(Dataset entries)
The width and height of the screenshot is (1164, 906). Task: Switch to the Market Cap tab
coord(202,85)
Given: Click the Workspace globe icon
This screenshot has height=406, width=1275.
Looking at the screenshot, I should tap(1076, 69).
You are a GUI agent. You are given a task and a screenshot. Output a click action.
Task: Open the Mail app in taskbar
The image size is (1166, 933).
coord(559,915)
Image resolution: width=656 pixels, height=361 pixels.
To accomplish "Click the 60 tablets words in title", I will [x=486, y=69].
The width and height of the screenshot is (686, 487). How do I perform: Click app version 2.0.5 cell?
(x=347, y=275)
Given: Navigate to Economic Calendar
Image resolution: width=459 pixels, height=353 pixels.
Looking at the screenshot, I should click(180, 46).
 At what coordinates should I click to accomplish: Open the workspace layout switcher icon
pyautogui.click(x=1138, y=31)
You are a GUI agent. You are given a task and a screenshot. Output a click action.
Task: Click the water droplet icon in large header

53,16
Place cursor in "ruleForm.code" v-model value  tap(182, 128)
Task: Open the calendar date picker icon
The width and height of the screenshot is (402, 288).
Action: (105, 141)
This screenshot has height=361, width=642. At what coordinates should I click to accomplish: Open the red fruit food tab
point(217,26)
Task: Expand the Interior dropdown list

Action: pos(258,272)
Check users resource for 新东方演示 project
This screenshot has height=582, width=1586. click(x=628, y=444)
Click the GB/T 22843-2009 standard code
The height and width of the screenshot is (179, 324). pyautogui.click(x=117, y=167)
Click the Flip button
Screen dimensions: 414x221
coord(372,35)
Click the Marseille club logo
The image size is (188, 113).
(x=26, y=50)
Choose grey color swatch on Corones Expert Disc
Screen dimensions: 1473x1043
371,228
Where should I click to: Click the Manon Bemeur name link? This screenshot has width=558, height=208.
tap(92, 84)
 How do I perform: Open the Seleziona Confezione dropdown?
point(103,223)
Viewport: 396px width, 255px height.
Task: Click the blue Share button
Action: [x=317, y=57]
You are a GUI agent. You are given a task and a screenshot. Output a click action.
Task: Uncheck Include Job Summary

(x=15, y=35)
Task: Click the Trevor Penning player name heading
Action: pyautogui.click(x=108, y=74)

--- Instructions to follow ---
Only the line containing "Task: Click the water" and the lines after it, up to and including the last line of the data, should appear in the answer, exactly as written.

--- Response to this task ---
Task: Click the water droplet icon in large header

53,16
Place cursor in "ruleForm.code" v-model value  tap(182, 128)
Task: Open the calendar date picker icon
The width and height of the screenshot is (402, 288).
Action: (105, 141)
This screenshot has height=361, width=642. At what coordinates should I click to accomplish: Open the red fruit food tab
point(217,26)
Task: Expand the Interior dropdown list

Action: pos(258,272)
Check users resource for 新东方演示 project
This screenshot has height=582, width=1586. click(x=628, y=444)
Click the GB/T 22843-2009 standard code
The height and width of the screenshot is (179, 324). pyautogui.click(x=117, y=167)
Click the Flip button
Screen dimensions: 414x221
coord(372,35)
Click the Marseille club logo
The image size is (188, 113).
(x=26, y=50)
Choose grey color swatch on Corones Expert Disc
Screen dimensions: 1473x1043
371,228
Where should I click to: Click the Manon Bemeur name link? This screenshot has width=558, height=208.
tap(92, 84)
 How do I perform: Open the Seleziona Confezione dropdown?
point(103,223)
Viewport: 396px width, 255px height.
Task: Click the blue Share button
Action: [x=317, y=57]
You are a GUI agent. You are given a task and a screenshot. Output a click action.
Task: Uncheck Include Job Summary

(x=15, y=35)
Task: Click the Trevor Penning player name heading
Action: pyautogui.click(x=108, y=74)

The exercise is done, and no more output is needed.